Programme Monitoring and Routine Surveillance: Working in collaboration with the NTBLCP and other partners, the WHO supported the adaptation of the recording -and reporting formats for DR-TB, which have been printed and available for use in the field. Technical support was also provided in the development and establishment of routine surveillance system for DR-TB. As part of the scale up plan, a system of routine culture/DST for all identified re-treatment cases is now in place. From both the conceptual and operational points of view, routine culture/ DST will be expanded to other risk groups over the next few years as more resources become available. NTBLCP in collaboration with MSH leading other partners including WHO have customized the E-TB manager for documentation and monitoring purposes

Operational Research: Through funding support from WHO/Geneva, the NTBLCP in collaboration with other partners conducted an operational research on operationalising Community-based DR-TB care in the country (WHO, 2011 retrieved onlinehttp://www.afro.who.int/pt/nigeria/press-materials/item/4393-who-nigeria-support-for-rapid-scaling-up-of-programmatic-management-of-drug-resistant-tubercloisis-in-nigeria.html).

The findings are insightful and provide operational contexts to guide the development of models for community-based DR-TB control and prevention in the country (WHO, 2012)

8. Recommendations

1. More efforts should be geared towards knowing the actual prevalence of MDR-TB cases in each of the 36 states and the Federal Capital Territory (FCT) in Nigeria.

2. Referral systems for drug resistant patients should be more enhanced. The continued expansion of the DOTS strategy throughout the country should be pursued more vigorously to prevent increases in drug resistance. Operational interventions such as screening and early diagnosis, contact tracing especially of first-degree relatives with MDRTB should be organized.

3. Adequate measures should be put in place to provide second-line drugs, supervision of drug distribution and compliance, enforcement of DOTS protocols and continued training of all personnel in TB management and care.

4. Further studies are required to obtain and derive more precise estimates of drug resistance in defined groups. There are very few studies and limited data on DR-TB published in literature.

5. Laboratory capacity in the country should be improved upon by the provision of faster, automated culture and DST facilities or automated polymerase chain reaction (PCR) technologies in health care facilities.

6. Future studies should be carried out to investigate if extensively drug resistant TB (XDR-TB) strains are also affecting newly diagnosed patients with TB.
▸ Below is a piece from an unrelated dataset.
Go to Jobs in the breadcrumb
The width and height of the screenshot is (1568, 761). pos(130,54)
7. In the interim, there is need to establish more national reference laboratories to complement the existing four laboratories providing services on drug resistance.
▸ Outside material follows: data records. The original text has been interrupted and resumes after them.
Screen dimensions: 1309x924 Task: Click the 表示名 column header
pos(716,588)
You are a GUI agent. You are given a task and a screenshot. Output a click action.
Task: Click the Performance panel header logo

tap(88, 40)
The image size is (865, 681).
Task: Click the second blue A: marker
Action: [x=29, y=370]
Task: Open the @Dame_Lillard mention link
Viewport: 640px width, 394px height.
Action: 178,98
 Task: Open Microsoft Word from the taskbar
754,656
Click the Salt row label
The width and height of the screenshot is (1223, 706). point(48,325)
8. Linkages between our laboratories and existing supra-national reference laboratories (SRL) overseas should be made to ensure quality assurance and technical expertise.
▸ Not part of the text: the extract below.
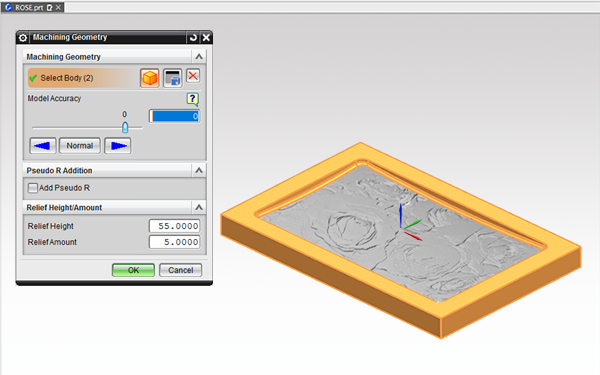
Task: Click the Model Accuracy slider handle
Action: [x=125, y=127]
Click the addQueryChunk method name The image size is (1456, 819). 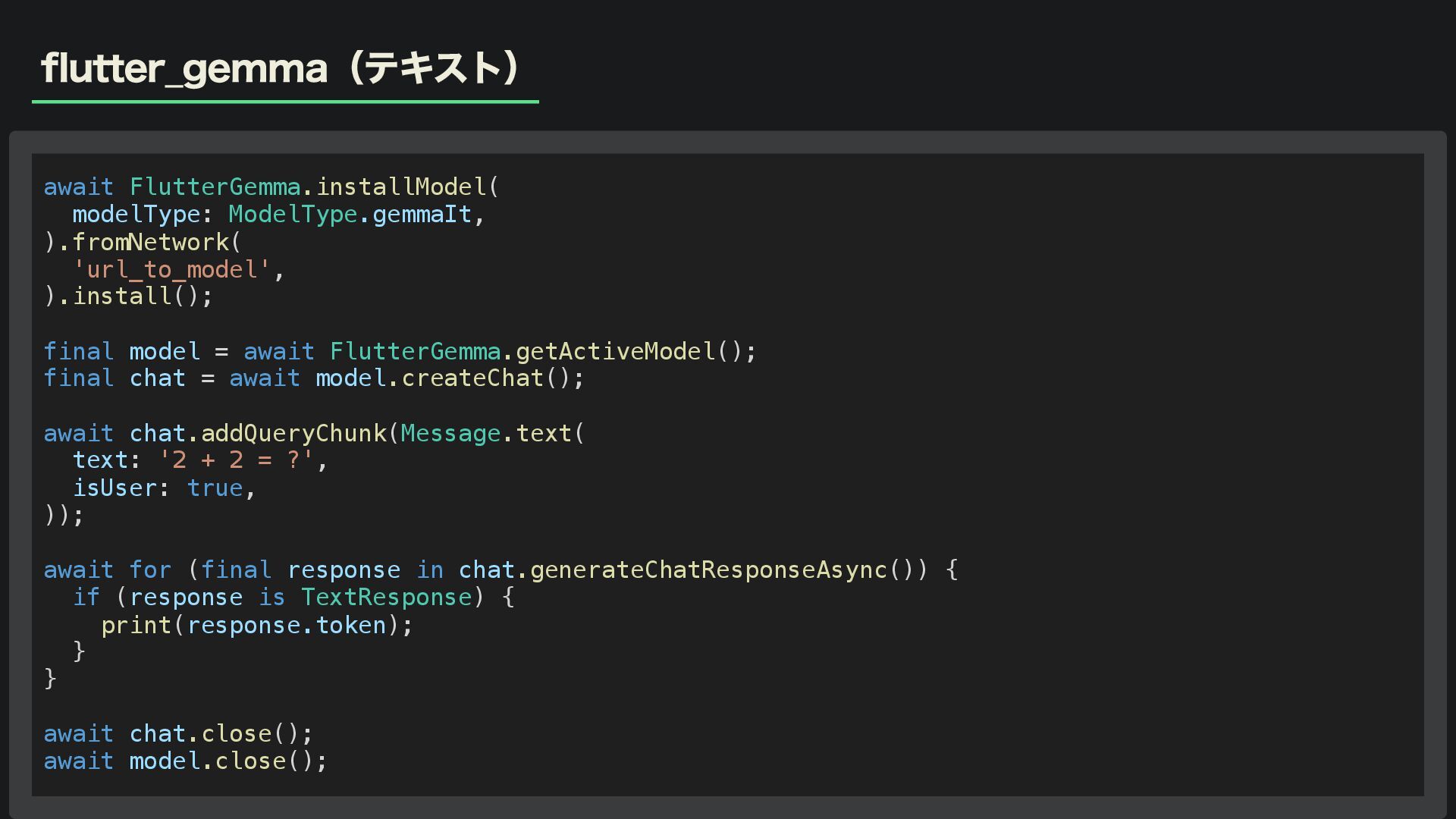(x=293, y=434)

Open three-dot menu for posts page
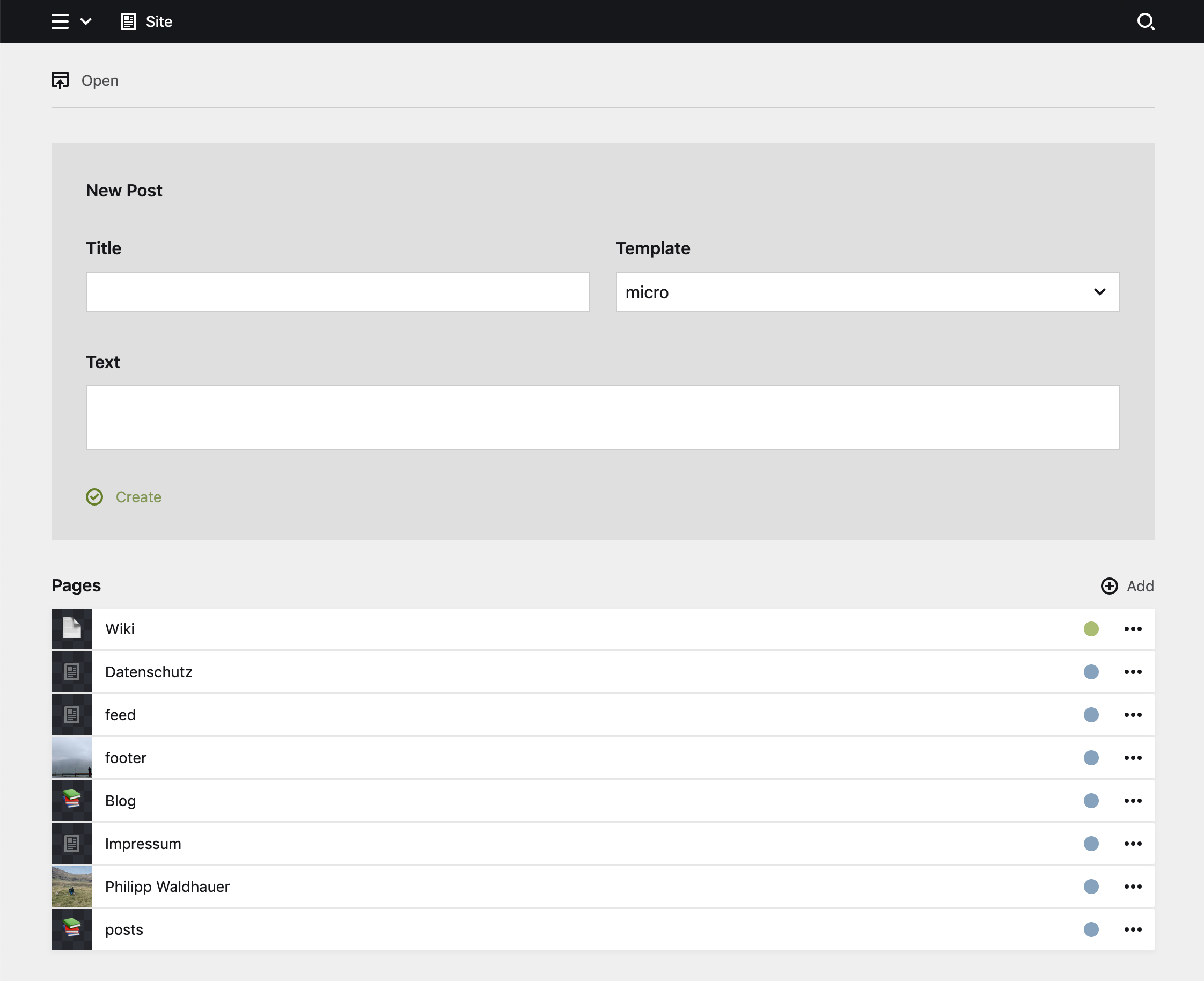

9. The Federal Government, the Federal Ministry of Health and her allied partners should not give up efforts to help sustain the tempo on DR-TB in Nigeria. This is because Nigerians lack good maintenance as well as continuous improvement culture which allays fear that if the current tempo is not sustained, we may go back to a worse situation than where we were before now.

10. We therefore strongly suggest that if the above measures are implemented, it will go a long way in achieving the reduction by half of tuberculosis in Nigeria in line with the Millennium Development Goals (MDGs) before 2015.

9. Conclusions

This review has established that drug resistant TB (mono drug resistant and MDR TB) is present in Nigeria. It has also been found that Nigeria has intensified efforts to increase programmatic management of drug resistant TB. Funding has been provided for effective case finding, treatment and monitoring of drug sensitive and resistant TB in Nigeria. This has led to provision of infrastructures and strengthening of capacities in diagnosis, treatment, monitoring and evaluation of interventions for drug resistant.